• **CHALLENGE A**
According to the article on San Diego State's win over New Mexico, which two players lead SDSU in minutes?
• **CHALLENGE B**
Write the next part of the article on San Diego State's win over New Mexico, picking up after its final sentence.

• **PROVIDED TEXT**
-=-=-=-=-

Three thoughts on San Diego State’s 73-65 win against New Mexico on Tuesday night at Viejas Arena:

1. Tire tread

Midway through the second half, one of SDSU’s assistants asked coach Brian Dutcher if he wanted to give forward Jared Coleman-Jones a rest. The 6-foot-10 forward had averaged 22 minutes over the previous five games, and he was already at that.

Dutcher shook his head. Coleman-Jones stayed in.

He would play all but 36 seconds of the second half, still on the floor in the closing minutes to convert the three-point play (more on that later) that sealed one of the Aztecs’ most important wins of the season.

He had to because starting forward Magoon Gwath was out and Gwath’s replacement, Miles Heide, got into first-half foul trouble.

But that wasn’t the point. The point: Coleman-Jones played extended minutes because he could. Because his tires still had plenty of tread left in the season’s 26th game.

“They’re on fresh legs,” Dutcher said. “We don’t try to overwork them in practice. We try to do whatever we have to do to get a game plan in, but we’re sensitive to not wearing them out — not trying to win the game in practice. We have to win the game when we’re playing the game, and we need fresh legs to do that.”

It goes beyond practice. Dutcher religiously has stuck with a nine- and sometimes 10- or 11-man rotation throughout the season to limit his starters from reaching the fatigue red zone, knowing he might need them to go deep when the games mean more later in February and March.

To understand why SDSU is playing its best basketball now, don’t look at Mountain West shooting percentages or rebound rates or assist-to-turnover ratios. Go to minutes played and scan your finger down the top 20 names; you won’t find an Aztec.

The minutes leaders are Miles Byrd and Nick Boyd, who each average 29-plus minutes per game. Every other team in the Mountain West has at least one player in the 30s, and eight teams have at least two. The top 10 players all average over 33 minutes per game.

Another way to look at it is the percentage of possible minutes played. Byrd (73.9%) and Boyd (75%) are the only two players on SDSU’s roster above 60%. Most teams have three above 60%. New Mexico has four.

Minutes add up. This is the time of year when the tire tread runs thin.

This is also the time of year when the Aztecs do the opposite and extend minutes. Boyd played 34 minutes on Tuesday. Coleman-Jones played 32. Byrd played 31. BJ Davis played 27½, five minutes over his average. Pharaoh Compton played 19, six over his average. Heide played 25½, 10 over his average.

“Our depth has helped us,” Dutcher said. “Their minutes are going up because the games are important. Not that I don’t trust my bench. But these guys, when they’re playing well like they are, they’re going to play with less rest now.”

2. 10 quarterbacks

New Mexico likes to “blitz” ball screens, meaning it aggressively sends both defenders to trap the dribbler while their three teammates sit into ing lanes.

-=-=-=-=-

(Records from a pointing dataset)
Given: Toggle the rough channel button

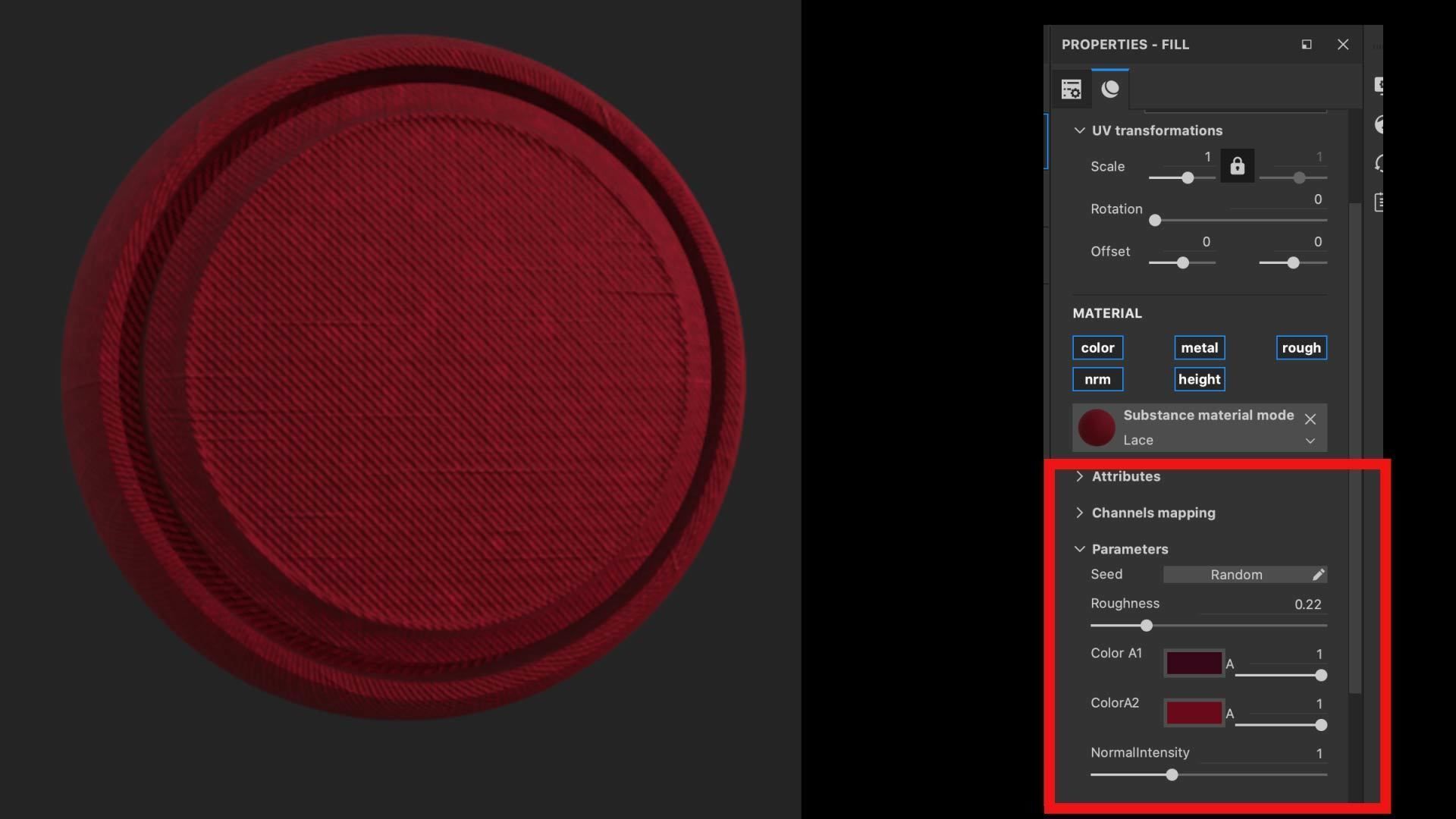Looking at the screenshot, I should (1301, 348).
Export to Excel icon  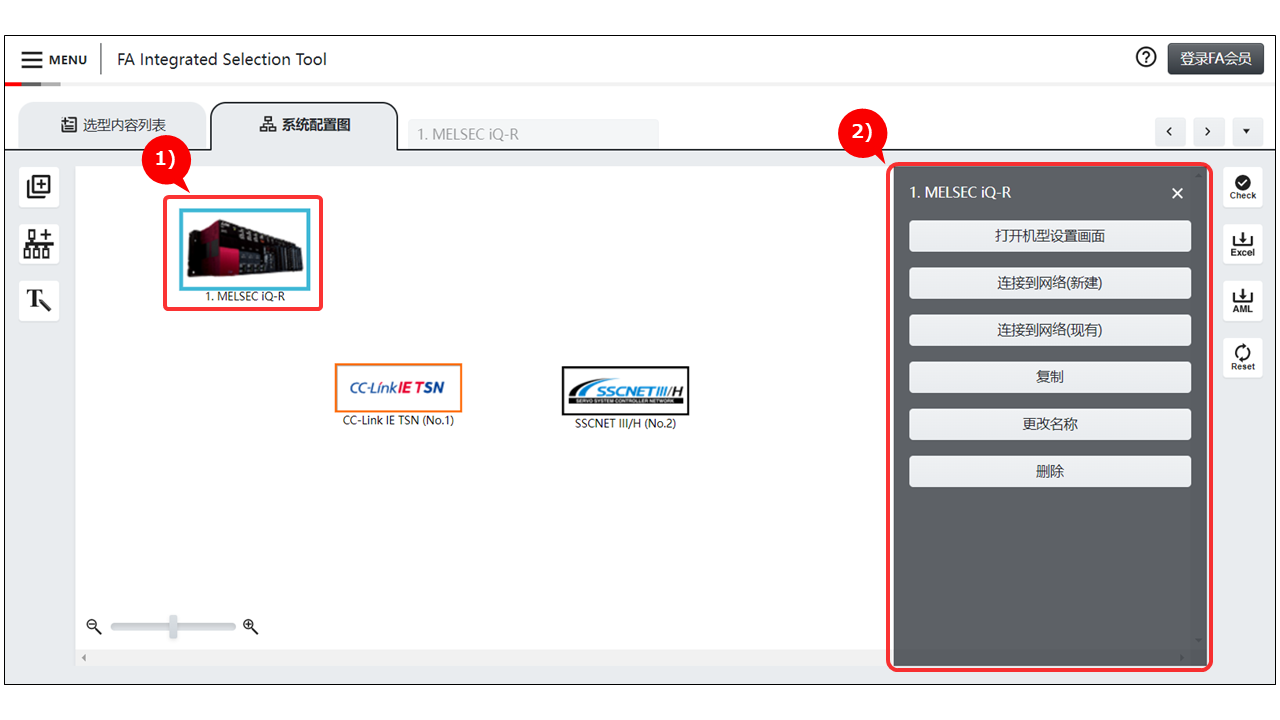point(1242,244)
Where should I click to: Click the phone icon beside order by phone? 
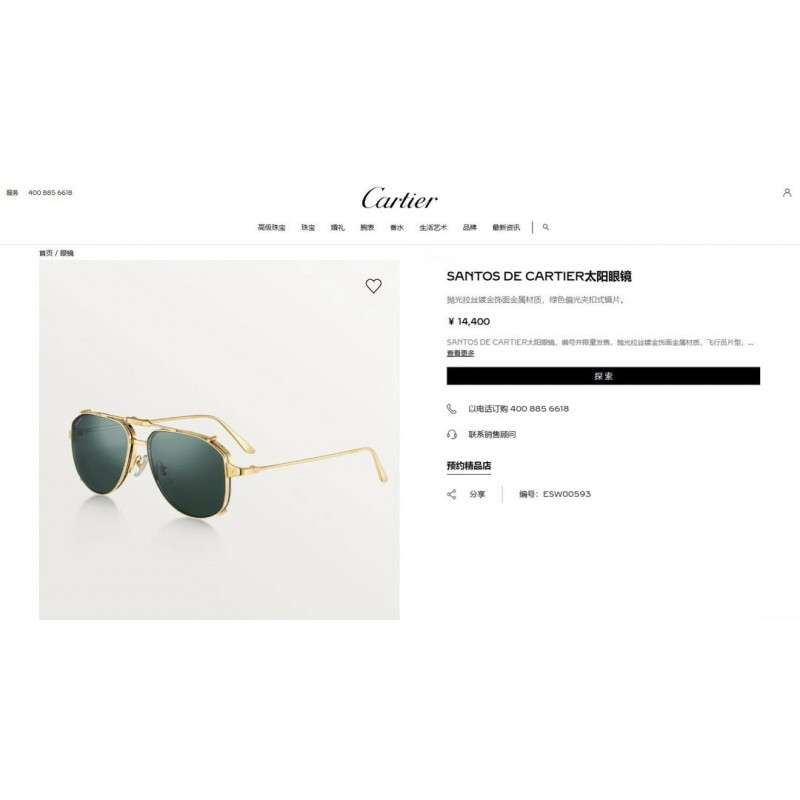coord(452,409)
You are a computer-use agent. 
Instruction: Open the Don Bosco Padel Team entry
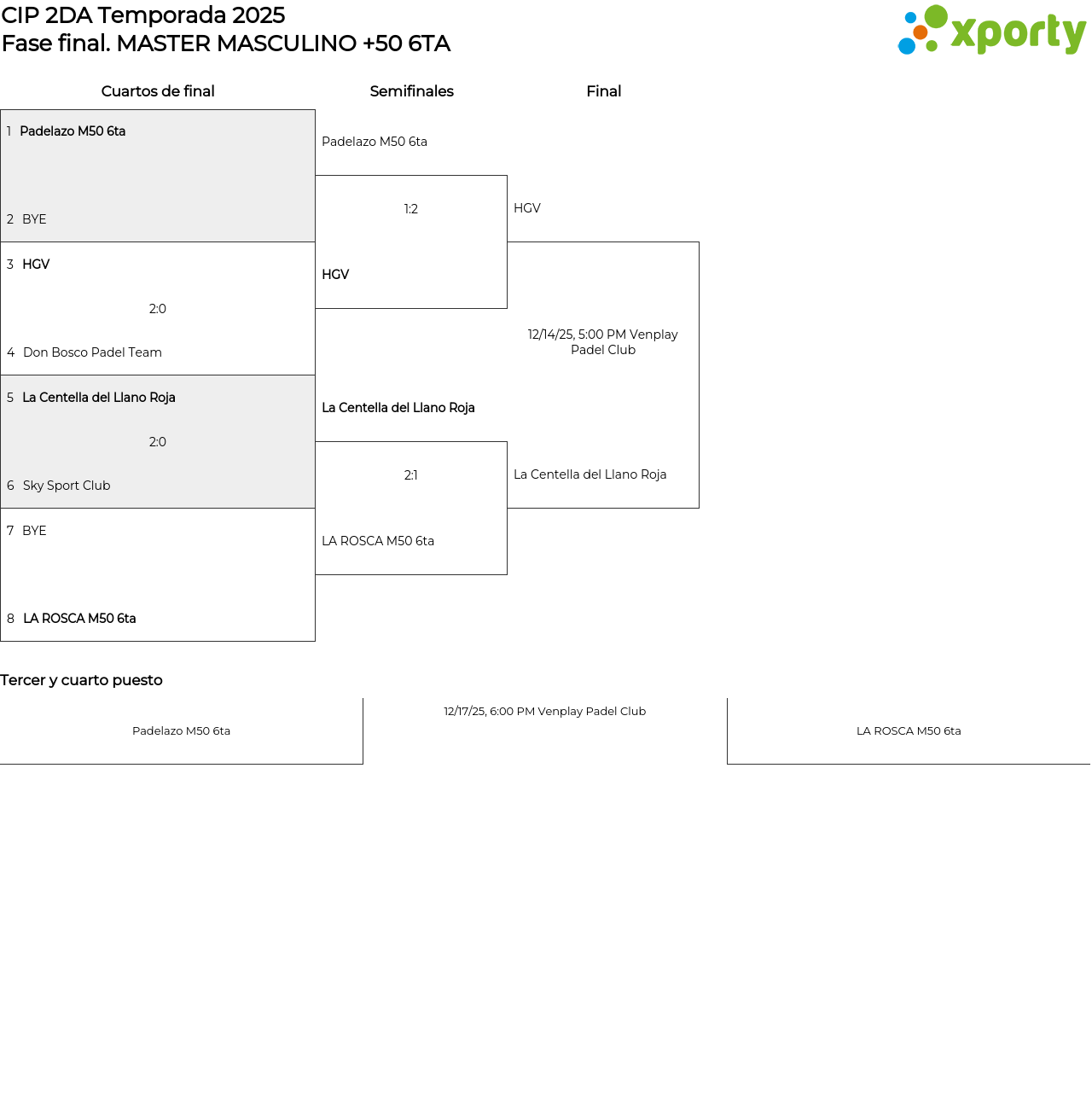[92, 352]
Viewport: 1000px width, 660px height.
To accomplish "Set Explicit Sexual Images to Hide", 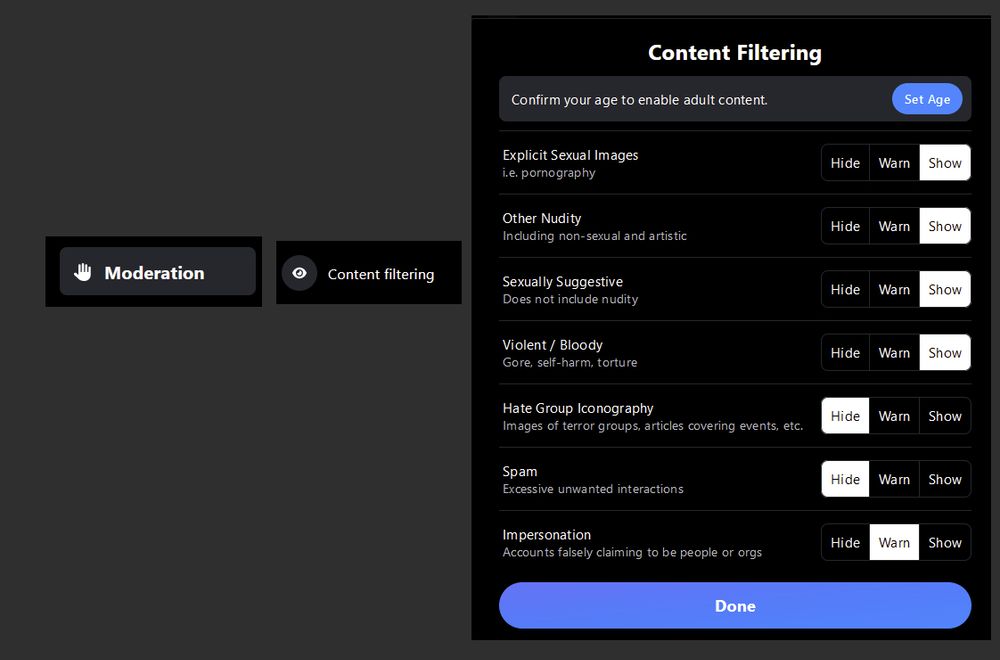I will click(845, 163).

-=-=-=-=-

• **FINAL RESULT A**
Miles Byrd and Nick Boyd, who each average 29-plus minutes per game.

• **FINAL RESULT B**
The Aztecs had seen this before. Houston did it back in November, and they countered by spreading the floor to unclog the paint and then finding the rolling post for easy baskets.

“Just watching film from that was like the test answers and gave us a study guide for how the bigs can catch the ball and look and find other guys,” Heide said. “Once you hit the rolling post, you’re right in the middle of where everyone is, so you’ve got options to make plays.”

And Heide made one in the game’s biggest moment.

SDSU was up seven with three minutes left and the shot clock was expiring when Heide set a ball screen for Boyd. The Lobos blitzed it. Heide rolled into the lane. Boyd found him with 4 seconds left on the shot clock. Three Lobos converged.

Coleman-Jones was stationed in the left corner, as instructed.

Heide: “I heard the shot clock (countdown), so I either have to get a shot up quick or I have to find someone quick. I saw Jared cutting from the corner and gave it to him.”

Dutcher: “I told him to think about cutting occasionally, and he made the really good cut. You coach them and they listen, and he made the play I suggested and it worked out really well.”

Coleman-Jones caught it with 3 seconds left, pump-faked New Mexico center Nelly Junior Joseph into the air, scored, was fouled and made the free throw for a 10-point lead.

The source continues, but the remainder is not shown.